## Begin
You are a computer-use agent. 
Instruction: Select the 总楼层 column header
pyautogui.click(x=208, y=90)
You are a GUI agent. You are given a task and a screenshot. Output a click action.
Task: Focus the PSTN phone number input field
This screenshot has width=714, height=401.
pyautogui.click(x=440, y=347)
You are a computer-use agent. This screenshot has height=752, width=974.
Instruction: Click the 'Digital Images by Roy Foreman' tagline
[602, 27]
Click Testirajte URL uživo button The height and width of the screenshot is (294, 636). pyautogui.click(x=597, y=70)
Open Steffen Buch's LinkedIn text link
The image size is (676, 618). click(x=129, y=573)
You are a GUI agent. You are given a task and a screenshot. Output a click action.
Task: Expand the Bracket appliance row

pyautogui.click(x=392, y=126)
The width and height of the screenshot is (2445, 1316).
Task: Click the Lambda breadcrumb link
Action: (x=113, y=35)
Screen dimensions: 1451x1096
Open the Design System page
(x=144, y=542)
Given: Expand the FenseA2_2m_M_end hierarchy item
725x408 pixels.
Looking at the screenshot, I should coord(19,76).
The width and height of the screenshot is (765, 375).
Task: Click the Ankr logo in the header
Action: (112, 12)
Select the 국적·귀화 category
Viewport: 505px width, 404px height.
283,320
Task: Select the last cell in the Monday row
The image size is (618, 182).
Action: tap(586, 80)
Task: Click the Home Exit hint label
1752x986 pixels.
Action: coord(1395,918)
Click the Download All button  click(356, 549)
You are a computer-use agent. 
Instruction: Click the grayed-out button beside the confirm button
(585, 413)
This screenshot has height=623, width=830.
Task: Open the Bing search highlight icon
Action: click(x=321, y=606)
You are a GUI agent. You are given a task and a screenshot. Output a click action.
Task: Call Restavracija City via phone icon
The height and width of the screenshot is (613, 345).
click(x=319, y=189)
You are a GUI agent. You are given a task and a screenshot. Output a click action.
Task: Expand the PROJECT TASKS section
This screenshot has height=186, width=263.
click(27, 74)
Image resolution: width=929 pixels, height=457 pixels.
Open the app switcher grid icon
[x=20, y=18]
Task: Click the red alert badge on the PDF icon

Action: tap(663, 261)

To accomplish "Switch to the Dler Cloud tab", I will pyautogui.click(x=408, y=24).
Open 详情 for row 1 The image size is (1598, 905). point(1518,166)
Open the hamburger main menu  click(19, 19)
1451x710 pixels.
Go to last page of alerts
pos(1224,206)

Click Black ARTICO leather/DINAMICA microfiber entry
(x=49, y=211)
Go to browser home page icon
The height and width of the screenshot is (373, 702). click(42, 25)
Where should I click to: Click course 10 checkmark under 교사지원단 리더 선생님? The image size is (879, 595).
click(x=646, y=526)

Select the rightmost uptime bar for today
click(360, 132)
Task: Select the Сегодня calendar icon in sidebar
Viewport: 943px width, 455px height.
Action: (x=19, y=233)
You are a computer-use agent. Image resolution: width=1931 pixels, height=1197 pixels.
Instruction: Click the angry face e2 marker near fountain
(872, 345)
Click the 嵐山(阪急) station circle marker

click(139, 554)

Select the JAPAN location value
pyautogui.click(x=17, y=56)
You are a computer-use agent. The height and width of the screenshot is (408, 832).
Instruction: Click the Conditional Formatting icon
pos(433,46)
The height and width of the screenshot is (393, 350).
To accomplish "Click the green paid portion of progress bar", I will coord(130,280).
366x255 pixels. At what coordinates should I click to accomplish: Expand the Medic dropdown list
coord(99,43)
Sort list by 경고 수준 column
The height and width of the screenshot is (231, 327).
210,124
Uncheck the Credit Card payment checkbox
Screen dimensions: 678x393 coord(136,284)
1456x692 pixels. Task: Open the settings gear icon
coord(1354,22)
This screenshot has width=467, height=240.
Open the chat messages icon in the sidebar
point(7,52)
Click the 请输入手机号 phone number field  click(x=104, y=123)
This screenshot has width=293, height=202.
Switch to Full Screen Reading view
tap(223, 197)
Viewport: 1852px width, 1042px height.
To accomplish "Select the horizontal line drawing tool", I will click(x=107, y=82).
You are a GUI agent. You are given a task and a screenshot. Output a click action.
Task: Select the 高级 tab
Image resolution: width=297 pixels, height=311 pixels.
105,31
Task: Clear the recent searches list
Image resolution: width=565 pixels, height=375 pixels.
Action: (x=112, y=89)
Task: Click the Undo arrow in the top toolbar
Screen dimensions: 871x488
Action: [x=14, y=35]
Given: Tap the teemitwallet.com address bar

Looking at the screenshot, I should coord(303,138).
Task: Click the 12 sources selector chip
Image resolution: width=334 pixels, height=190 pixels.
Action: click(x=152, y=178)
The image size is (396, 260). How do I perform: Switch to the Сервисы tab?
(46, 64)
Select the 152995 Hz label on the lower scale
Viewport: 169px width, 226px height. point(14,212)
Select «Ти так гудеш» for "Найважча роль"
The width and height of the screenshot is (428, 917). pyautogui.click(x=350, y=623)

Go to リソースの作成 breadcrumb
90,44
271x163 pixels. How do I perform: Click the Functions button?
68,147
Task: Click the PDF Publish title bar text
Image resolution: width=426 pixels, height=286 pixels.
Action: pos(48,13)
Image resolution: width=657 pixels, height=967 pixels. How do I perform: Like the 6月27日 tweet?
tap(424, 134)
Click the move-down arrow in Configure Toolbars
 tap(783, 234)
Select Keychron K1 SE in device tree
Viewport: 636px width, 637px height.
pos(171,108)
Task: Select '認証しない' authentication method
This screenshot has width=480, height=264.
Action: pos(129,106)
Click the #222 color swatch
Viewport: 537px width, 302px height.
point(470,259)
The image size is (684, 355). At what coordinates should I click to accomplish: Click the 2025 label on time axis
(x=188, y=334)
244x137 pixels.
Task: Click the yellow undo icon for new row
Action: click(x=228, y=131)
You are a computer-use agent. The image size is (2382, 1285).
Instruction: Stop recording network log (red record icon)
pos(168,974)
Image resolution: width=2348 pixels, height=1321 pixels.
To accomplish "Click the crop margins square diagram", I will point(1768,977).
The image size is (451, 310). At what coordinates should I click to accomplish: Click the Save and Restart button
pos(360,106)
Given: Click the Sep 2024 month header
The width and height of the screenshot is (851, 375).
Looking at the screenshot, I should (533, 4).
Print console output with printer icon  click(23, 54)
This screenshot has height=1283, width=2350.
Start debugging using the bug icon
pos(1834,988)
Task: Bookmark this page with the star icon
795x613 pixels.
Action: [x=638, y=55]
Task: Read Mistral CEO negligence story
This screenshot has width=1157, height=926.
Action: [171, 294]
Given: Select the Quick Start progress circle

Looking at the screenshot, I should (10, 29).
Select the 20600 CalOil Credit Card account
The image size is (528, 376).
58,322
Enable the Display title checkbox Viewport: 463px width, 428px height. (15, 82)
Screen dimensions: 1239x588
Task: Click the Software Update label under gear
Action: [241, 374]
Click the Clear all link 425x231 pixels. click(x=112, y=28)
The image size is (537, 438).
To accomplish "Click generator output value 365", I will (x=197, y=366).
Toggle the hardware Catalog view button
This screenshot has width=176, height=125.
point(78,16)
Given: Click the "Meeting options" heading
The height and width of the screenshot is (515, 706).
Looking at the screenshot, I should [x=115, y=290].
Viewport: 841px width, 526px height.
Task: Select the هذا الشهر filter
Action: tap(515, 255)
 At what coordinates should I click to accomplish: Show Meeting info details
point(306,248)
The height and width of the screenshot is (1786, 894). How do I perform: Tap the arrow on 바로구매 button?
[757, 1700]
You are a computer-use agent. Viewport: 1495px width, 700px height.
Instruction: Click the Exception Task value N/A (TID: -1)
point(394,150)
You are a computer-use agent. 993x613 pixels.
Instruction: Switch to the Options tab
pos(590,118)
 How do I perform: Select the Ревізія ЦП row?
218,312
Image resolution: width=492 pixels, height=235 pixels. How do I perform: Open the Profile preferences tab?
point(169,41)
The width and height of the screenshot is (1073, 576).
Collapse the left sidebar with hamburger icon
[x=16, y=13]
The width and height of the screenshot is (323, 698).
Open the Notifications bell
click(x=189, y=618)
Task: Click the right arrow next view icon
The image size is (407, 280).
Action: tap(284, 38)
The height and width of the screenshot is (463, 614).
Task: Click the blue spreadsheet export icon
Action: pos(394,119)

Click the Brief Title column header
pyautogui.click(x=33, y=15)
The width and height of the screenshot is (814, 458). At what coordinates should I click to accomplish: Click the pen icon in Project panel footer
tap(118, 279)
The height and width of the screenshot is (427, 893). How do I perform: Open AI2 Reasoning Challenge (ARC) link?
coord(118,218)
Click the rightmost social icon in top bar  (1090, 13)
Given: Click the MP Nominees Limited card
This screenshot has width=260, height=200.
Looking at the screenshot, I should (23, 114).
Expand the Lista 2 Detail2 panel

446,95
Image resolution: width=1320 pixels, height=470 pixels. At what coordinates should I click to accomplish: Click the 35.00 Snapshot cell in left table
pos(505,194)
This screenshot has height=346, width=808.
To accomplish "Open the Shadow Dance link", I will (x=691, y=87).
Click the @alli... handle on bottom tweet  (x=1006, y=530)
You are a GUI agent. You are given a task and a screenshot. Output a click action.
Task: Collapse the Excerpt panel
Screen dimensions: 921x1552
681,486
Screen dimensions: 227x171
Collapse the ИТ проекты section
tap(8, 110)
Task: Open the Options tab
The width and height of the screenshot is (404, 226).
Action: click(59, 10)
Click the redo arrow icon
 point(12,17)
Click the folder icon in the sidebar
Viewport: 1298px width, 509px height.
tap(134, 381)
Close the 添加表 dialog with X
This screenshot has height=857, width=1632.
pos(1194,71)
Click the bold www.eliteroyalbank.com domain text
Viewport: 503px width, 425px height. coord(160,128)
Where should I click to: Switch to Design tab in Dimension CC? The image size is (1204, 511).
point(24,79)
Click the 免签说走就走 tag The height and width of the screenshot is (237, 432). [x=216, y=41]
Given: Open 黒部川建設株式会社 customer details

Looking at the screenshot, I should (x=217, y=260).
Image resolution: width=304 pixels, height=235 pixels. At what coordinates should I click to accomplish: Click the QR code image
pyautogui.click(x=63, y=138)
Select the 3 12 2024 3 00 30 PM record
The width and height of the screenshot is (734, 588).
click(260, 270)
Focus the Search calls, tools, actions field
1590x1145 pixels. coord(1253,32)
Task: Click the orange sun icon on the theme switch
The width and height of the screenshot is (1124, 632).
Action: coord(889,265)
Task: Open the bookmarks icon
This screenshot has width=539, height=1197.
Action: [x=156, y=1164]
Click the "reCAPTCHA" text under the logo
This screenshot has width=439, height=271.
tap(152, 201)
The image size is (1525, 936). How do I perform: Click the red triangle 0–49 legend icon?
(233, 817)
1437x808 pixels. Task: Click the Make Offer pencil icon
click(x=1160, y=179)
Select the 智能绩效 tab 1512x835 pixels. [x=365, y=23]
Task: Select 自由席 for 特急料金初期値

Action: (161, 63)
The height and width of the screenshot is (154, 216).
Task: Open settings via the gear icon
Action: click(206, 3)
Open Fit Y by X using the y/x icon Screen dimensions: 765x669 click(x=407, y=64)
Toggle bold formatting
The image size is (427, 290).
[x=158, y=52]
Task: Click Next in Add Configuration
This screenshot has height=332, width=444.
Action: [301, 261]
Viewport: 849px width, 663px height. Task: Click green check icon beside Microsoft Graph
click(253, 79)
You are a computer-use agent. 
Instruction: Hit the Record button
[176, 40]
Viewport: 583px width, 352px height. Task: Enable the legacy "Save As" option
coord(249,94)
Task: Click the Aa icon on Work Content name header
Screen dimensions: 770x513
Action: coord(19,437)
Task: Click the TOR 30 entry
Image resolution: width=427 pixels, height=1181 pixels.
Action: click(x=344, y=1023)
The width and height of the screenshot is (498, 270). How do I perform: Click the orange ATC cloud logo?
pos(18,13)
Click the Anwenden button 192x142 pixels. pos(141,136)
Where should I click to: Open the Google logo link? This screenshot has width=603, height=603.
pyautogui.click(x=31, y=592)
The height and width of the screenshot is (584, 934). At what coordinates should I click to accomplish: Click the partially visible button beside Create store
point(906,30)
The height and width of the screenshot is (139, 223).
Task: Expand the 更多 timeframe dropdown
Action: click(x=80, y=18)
## End
Goal
Put everything from the start of the data down to the line containing "The image size is (676, 618)." into a JSON list of strings, one string per line, leaving out blank lines.

Answer below
[
  "You are a computer-use agent. ",
  "Instruction: Select the 总楼层 column header",
  "pyautogui.click(x=208, y=90)",
  "You are a GUI agent. You are given a task and a screenshot. Output a click action.",
  "Task: Focus the PSTN phone number input field",
  "This screenshot has width=714, height=401.",
  "pyautogui.click(x=440, y=347)",
  "You are a computer-use agent. This screenshot has height=752, width=974.",
  "Instruction: Click the 'Digital Images by Roy Foreman' tagline",
  "[602, 27]",
  "Click Testirajte URL uživo button The height and width of the screenshot is (294, 636). pyautogui.click(x=597, y=70)",
  "Open Steffen Buch's LinkedIn text link",
  "The image size is (676, 618). click(x=129, y=573)"
]